= Provincial Capital Commission =

The BC Provincial Capital Commission was a government-owned Crown Agency of the province of British Columbia, Canada.
Its primary mandate was to "connect and celebrate the Capital with all British Columbians." The PCC owned several important heritage buildings and sensitive properties in the Capital Regional District. Revenues from these holdings funded numerous initiatives including festival and event support, province-wide educational programs and Capital for Kids, a travel funding program that brings school and youth groups to Victoria to learn about the democratic process and the rich history of the BC Capital City. The Commission was dissolved in 2014.

==Owned Sites==
The PCC owned the following prominent Victoria landmarks:
- Crystal Garden
- St. Ann's Academy
- CPR Steamship Terminal
- Inner Harbour
Also properties at 613 Pandora Street and the Stores Building as well as numerous parks and greenspaces within the Capital Region.

The Provincial Capital Commission sponsors a number of festivals and events each year in the provincial Capital, including BC Day, Canada Day, Victoria Dragon Boat Festival, Buskers Festival, Fringe Theatre, Ska, Swiftsure International Yacht Race, Classic Boat Festival, National Aboriginal Day/First Peoples Festival and more.

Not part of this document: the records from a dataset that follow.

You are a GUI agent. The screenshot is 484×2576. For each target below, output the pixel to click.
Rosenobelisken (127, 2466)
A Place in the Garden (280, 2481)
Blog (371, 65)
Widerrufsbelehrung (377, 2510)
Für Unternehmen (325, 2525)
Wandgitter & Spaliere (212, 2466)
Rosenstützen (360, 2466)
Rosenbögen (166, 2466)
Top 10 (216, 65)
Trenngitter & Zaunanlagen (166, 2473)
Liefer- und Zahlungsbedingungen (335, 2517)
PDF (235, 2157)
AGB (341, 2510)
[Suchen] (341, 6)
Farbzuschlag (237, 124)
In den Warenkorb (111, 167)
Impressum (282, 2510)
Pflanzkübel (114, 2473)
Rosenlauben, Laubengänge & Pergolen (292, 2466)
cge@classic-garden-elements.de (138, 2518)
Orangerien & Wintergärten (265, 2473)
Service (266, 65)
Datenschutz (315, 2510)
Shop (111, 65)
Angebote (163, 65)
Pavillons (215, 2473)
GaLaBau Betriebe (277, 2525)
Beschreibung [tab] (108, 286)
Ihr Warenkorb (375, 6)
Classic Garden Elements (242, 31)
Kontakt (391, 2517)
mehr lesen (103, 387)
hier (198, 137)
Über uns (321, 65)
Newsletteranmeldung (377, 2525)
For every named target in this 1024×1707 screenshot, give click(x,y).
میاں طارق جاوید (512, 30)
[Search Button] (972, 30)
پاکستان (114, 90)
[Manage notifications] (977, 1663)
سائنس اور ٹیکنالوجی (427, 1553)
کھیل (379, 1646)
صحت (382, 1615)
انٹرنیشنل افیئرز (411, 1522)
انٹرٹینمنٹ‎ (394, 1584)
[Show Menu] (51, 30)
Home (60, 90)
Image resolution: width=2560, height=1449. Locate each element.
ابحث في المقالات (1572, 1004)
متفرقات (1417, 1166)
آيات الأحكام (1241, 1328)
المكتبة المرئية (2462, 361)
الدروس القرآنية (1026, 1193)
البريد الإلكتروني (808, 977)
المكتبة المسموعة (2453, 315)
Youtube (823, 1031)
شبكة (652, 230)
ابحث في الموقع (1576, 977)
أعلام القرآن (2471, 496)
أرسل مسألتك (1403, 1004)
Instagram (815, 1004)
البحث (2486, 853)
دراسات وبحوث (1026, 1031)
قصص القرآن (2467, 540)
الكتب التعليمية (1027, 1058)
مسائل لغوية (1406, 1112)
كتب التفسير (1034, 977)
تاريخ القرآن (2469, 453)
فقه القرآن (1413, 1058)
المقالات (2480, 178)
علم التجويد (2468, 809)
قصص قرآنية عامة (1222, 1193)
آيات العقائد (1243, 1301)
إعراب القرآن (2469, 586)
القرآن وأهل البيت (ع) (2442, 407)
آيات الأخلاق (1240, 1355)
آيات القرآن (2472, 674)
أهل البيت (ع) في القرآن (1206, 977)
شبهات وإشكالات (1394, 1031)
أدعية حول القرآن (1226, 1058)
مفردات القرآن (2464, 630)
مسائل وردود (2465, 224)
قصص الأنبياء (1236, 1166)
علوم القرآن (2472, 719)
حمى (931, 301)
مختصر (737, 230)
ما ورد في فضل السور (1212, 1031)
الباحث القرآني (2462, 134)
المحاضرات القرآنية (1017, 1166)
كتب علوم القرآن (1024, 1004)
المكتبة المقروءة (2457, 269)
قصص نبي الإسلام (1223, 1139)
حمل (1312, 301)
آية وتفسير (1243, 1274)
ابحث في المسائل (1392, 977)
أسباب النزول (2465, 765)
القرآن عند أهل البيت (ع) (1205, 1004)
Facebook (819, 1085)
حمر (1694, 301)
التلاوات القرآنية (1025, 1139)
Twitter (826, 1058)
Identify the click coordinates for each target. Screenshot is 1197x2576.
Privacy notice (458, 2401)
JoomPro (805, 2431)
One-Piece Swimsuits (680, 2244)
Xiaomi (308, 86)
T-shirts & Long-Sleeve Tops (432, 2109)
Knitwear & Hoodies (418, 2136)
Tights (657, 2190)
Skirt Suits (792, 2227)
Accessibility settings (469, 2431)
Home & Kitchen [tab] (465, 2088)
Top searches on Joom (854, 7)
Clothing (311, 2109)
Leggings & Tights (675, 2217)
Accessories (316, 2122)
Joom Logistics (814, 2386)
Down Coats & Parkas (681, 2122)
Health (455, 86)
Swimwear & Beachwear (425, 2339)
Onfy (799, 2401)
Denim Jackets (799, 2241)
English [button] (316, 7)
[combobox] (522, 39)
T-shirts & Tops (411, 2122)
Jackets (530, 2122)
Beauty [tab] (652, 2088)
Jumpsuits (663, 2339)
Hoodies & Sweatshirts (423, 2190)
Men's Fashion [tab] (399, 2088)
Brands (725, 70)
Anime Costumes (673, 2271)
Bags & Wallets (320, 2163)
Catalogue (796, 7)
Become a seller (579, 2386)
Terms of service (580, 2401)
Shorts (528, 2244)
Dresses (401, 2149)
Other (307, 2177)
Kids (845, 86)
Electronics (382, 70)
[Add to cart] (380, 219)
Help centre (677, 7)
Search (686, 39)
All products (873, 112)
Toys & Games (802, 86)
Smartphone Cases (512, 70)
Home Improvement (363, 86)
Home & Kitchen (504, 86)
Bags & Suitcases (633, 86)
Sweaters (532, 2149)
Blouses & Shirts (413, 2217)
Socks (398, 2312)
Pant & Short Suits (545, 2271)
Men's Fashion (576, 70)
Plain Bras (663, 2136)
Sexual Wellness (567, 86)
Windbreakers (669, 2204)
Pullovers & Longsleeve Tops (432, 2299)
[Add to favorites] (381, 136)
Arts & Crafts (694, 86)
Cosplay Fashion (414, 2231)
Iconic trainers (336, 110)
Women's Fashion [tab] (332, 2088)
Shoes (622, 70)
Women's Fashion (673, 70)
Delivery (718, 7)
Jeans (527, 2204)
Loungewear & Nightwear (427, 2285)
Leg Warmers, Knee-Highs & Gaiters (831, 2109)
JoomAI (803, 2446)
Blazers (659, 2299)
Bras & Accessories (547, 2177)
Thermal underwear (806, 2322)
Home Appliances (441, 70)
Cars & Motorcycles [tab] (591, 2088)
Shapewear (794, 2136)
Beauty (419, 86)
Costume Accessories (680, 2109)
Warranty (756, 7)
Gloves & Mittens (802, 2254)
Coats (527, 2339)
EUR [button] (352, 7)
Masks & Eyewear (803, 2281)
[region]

The PCC also produced one of the largest events ever held in Victoria's Inner Harbour to celebrate the 150th anniversary of the founding of British Columbia. Festival 150 drew more than 50,000 people into the harbour area to watch Burton Cummings, Sarah McLachlan, Feist, Colin James and other performers on a stage in front of the Parliament Buildings. The Sunday, August 3, 2008 celebration was opened by BC Premier Gordon Campbell and Canadian Prime Minister Stephen Harper.